MCP in Claude Code: connect 20 servers without eating your context

The "don't connect more than five MCPs" rule existed for a reason that's no longer true. Claude Code quietly changed the context math, and almost nobody noticed.

Before and now for MCP in Claude Code: on the left every tool schema dumped at session start bloating the context; on the right the current default, names and per-server instructions only, with ToolSearch loading a tool's schema only when it gets used

TL;DR Your MCP tools no longer load at session start: they're deferred, and Claude looks them up with an internal tool (ToolSearch) only when it needs them. At launch, only tool names and one instruction per server enter context. It's the same trick you already know from skills, applied to MCP. It's on by default, and you tune it with ENABLE_TOOL_SEARCH if you want different behavior.

For months the rule was five servers is enough, fifty just slows the agent down: every MCP dumped the full definitions of all its tools into context at startup, and connecting GitHub + Notion + Chrome DevTools cost you tens of thousands of tokens before you typed your first word. Tool Search quietly changed that math, and almost nobody noticed because, from the outside, everything works the same.

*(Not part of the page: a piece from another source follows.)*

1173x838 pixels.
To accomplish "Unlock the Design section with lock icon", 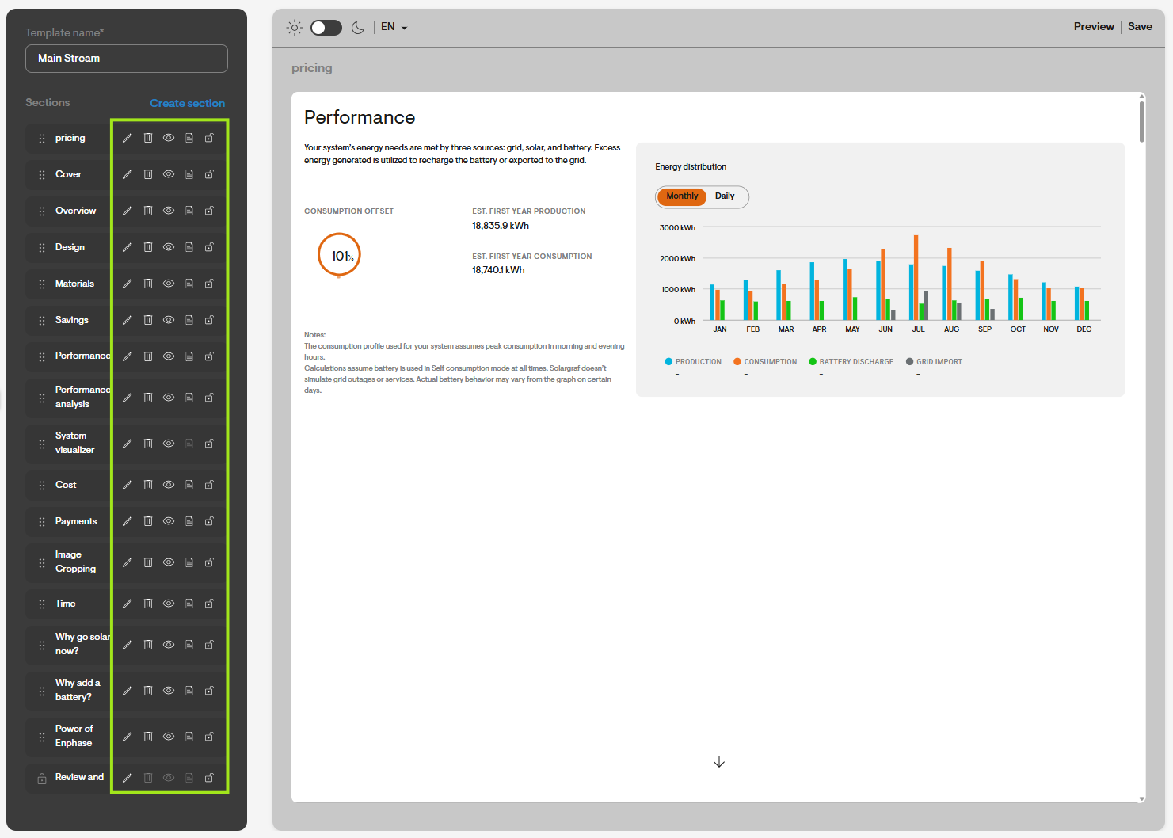I will click(209, 247).
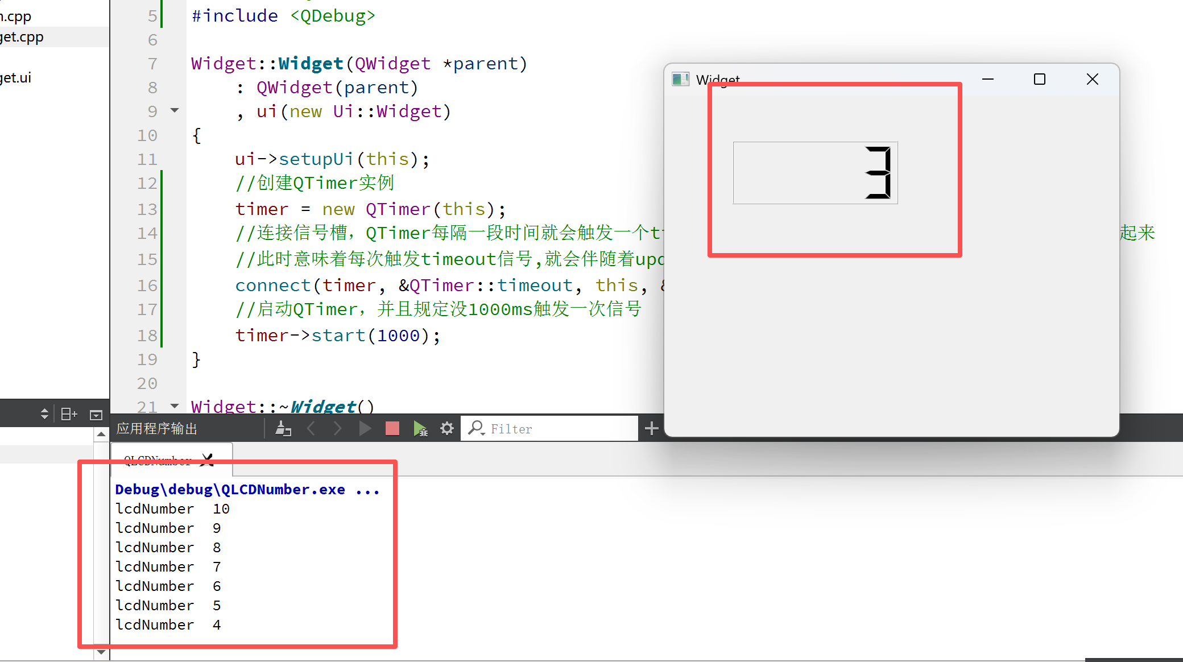This screenshot has height=662, width=1183.
Task: Click the LCD number display showing 3
Action: [x=815, y=173]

The trick you already know (from skills)

Skills have always worked this way: only the name and a one-line description live in context; the full body loads when invoked. Progressive disclosure: a cheap index always visible, expensive content only when needed.

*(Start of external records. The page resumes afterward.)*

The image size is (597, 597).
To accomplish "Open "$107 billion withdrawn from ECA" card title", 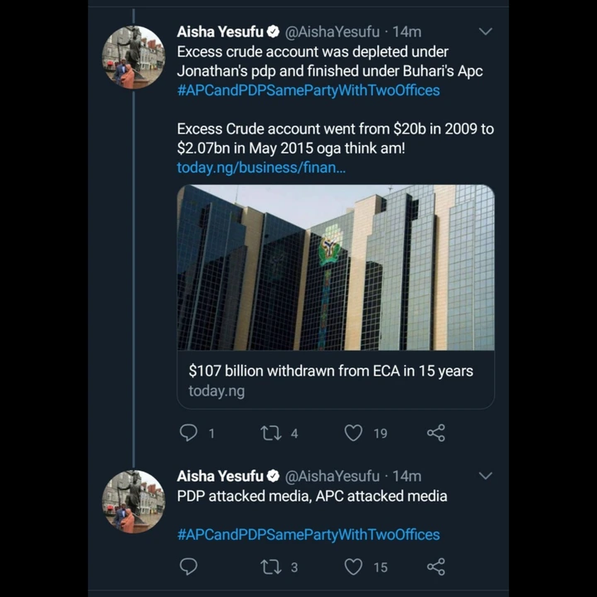I will pos(331,371).
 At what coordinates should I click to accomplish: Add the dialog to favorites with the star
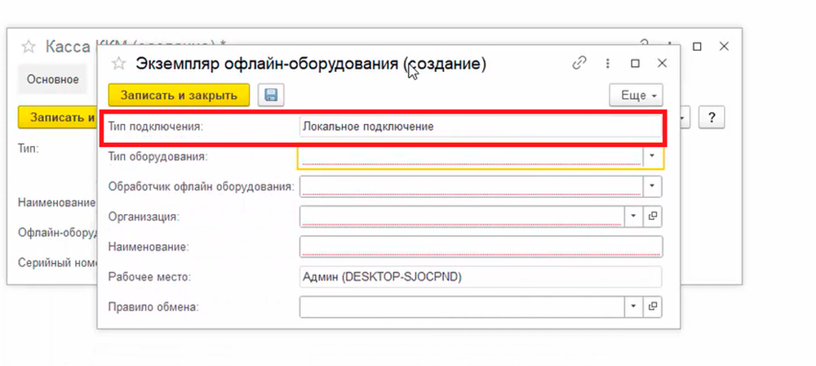pyautogui.click(x=118, y=64)
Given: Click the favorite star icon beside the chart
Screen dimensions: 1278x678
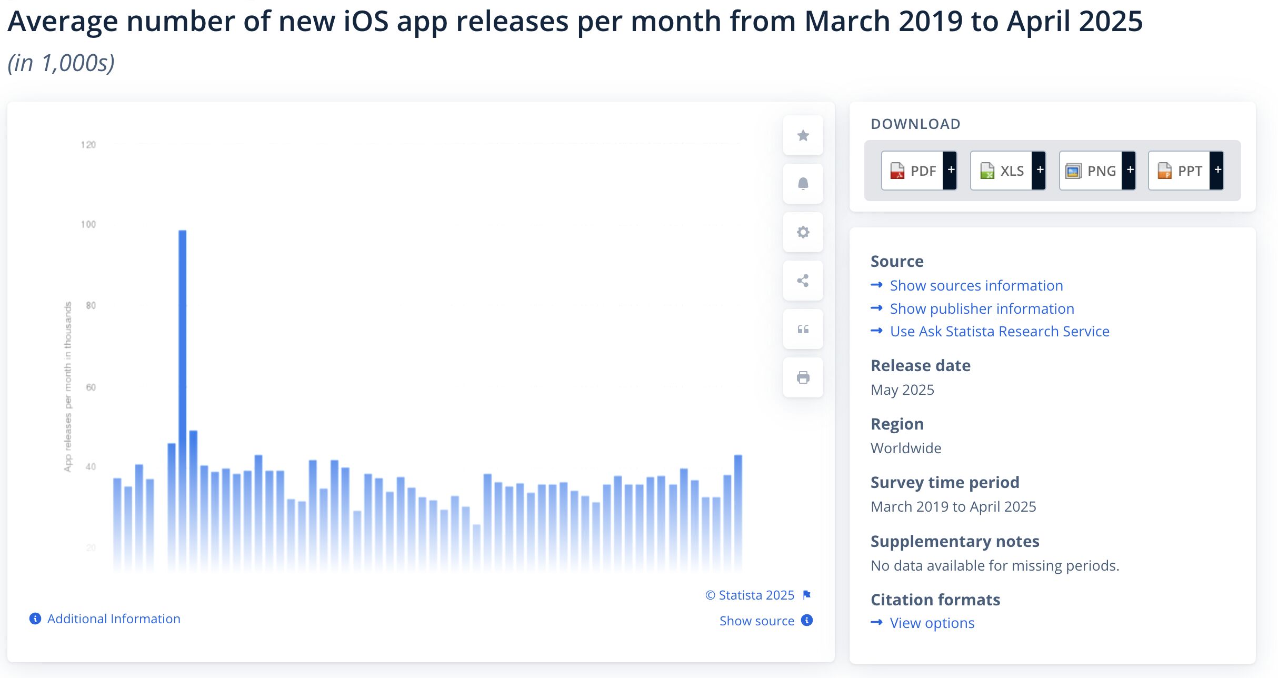Looking at the screenshot, I should [802, 135].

Tool Search applies that same pattern to your MCPs, and the docs make the comparison outright: "server instructions help Claude understand when to search for your tools, similar to how skills work."

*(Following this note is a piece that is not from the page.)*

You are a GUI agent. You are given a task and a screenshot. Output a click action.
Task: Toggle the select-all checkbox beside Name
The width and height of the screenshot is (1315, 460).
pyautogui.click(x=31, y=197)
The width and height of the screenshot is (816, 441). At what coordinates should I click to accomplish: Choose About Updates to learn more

	Skills	MCP tools (with Tool Search)
Always in context	name + description	tool names + server instructions
Loaded on demand	the SKILL.md body	the full schema, via `ToolSearch`

The same pattern reaches your project rules too: with .claude/rules/ and paths: frontmatter, each rule loads only when you touch matching files.

How it works

At session start, only the tool names and each server's instructions (truncated at 2KB) enter context. When Claude needs a specific tool, it calls ToolSearch (keyword search works, no exact name needed), the full schema enters context at that moment, and it uses the tool. Only the tools that actually get used cost context.

I see it daily: in the session where I'm writing this, there are about 90 deferred tool names (Notion, Canva, Chrome DevTools...) and Claude only loaded the schemas of the three it touched to publish. Before, all 90 schemas would have entered whole at startup.

Check it yourself with /context: the MCP tools category that used to dominate the window is now a fraction.

The knobs

It's on by default. To change the behavior, the ENABLE_TOOL_SEARCH variable (in your settings env block or at launch):

Value	What it does
(unset)	Everything deferred, discovered on demand. The default
`auto`	Hybrid: if all tools fit within 10% of context, they load upfront; the overflow is deferred
`auto:N`	Same, with a custom threshold (0-100), e.g. `auto:5`
`false`	The old behavior: everything upfront, no deferral
`true`	Forces deferral even on Vertex or behind a proxy

And per server: if one should always be visible without a search step (because you use it every turn), exempt it with alwaysLoad in its configuration:

{
  "mcpServers": {
    "github": { "type": "http", "url": "https://api.githubcopilot.com/mcp/", "alwaysLoad": true }
  }
}

The fine print

Haiku doesn't support it (requires models with tool_reference).
Disabled by default on Vertex AI (supported from Sonnet 4.5 and Opus 4.5; force it with ENABLE_TOOL_SEARCH=true).
It switches itself off if your ANTHROPIC_BASE_URL points to a non-first-party proxy.
If you publish your own MCP server, the server instructions are now your storefront: write them like a skill's description (what tasks your tools cover and when to search for them).

So is the rule of five dead?

The context half of that rule, yes. But curation still wins for two other reasons: every connected server still adds its names and instructions, and a giant menu of options still costs per-turn decisions. Connect the ones you use; the price of getting it wrong is just much lower now. And when one gets stuck on "Failed to connect", follow the decision tree by transport. Cache bonus: with tools deferred, connecting or disconnecting a server mid-session no longer invalidates the prefix.

Official docs: Scale with MCP Tool Search

Requirements

On by default on the Anthropic API with Sonnet and Opus. See the fine print for Haiku, Vertex AI, and proxies.